The Potomac Eagle Scenic Railroad is a heritage railroad based in Romney, West Virginia.

The railroad operates excursion trains over a former Baltimore and Ohio Railroad line that runs between Green Spring and Petersburg. The West Virginia State Rail Authority (SRA) owns the line and freight service is provided by the South Branch Valley Railroad.

The Potomac Eagle Scenic Railroad's excursion trains run from Romney to Moorefield with occasional longer trips to Petersburg. All excursions use diesel locomotives.

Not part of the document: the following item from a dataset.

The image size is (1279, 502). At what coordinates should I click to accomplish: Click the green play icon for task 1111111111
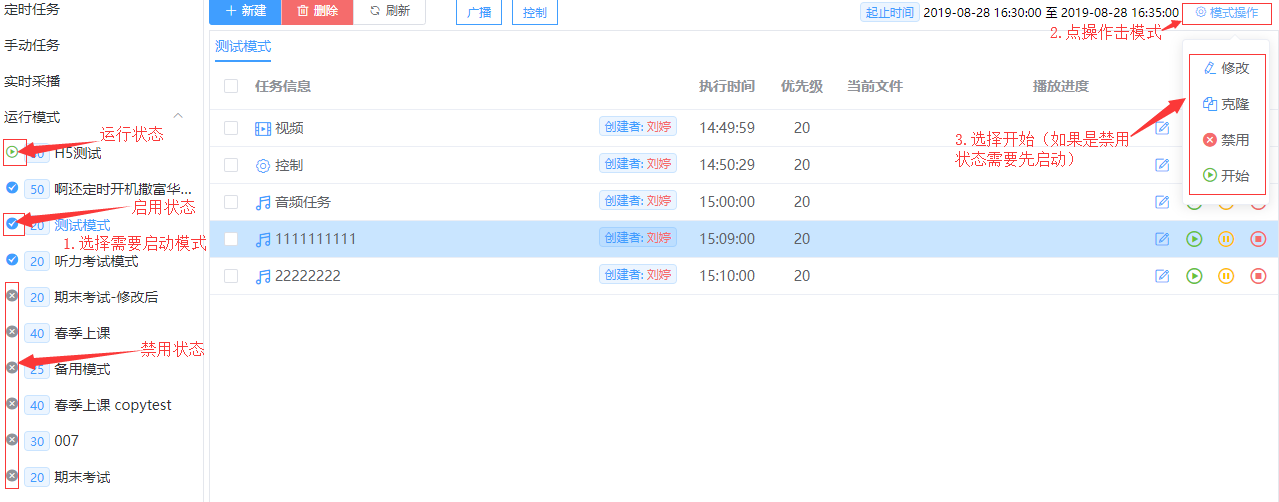[x=1194, y=239]
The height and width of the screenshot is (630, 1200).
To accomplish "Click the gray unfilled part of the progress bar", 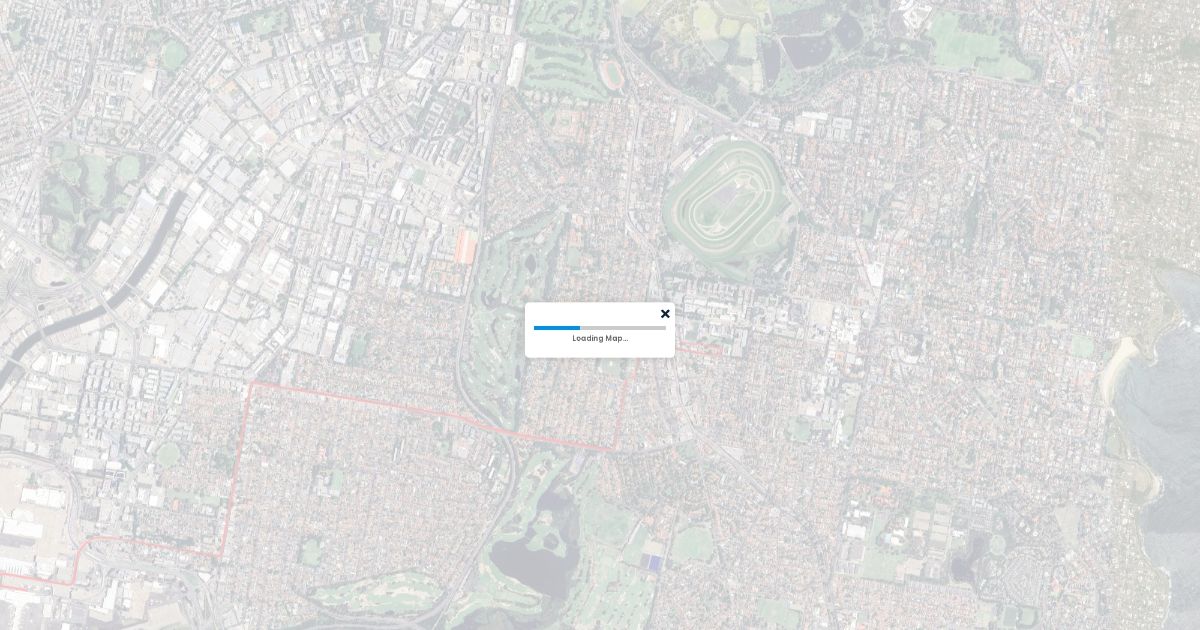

A highlight of the trip is passage along the South Branch Potomac River through "The Trough", an area noted for bald eagle sightings.

History
The PESR runs on the track of the South Branch Valley Railroad, which was established by the state of West Virginia in 1978 to operate a line abandoned by the B&O. Freight service on this line operates on weekdays and occasionally on weekends, so the line is free for excursions on most weekends.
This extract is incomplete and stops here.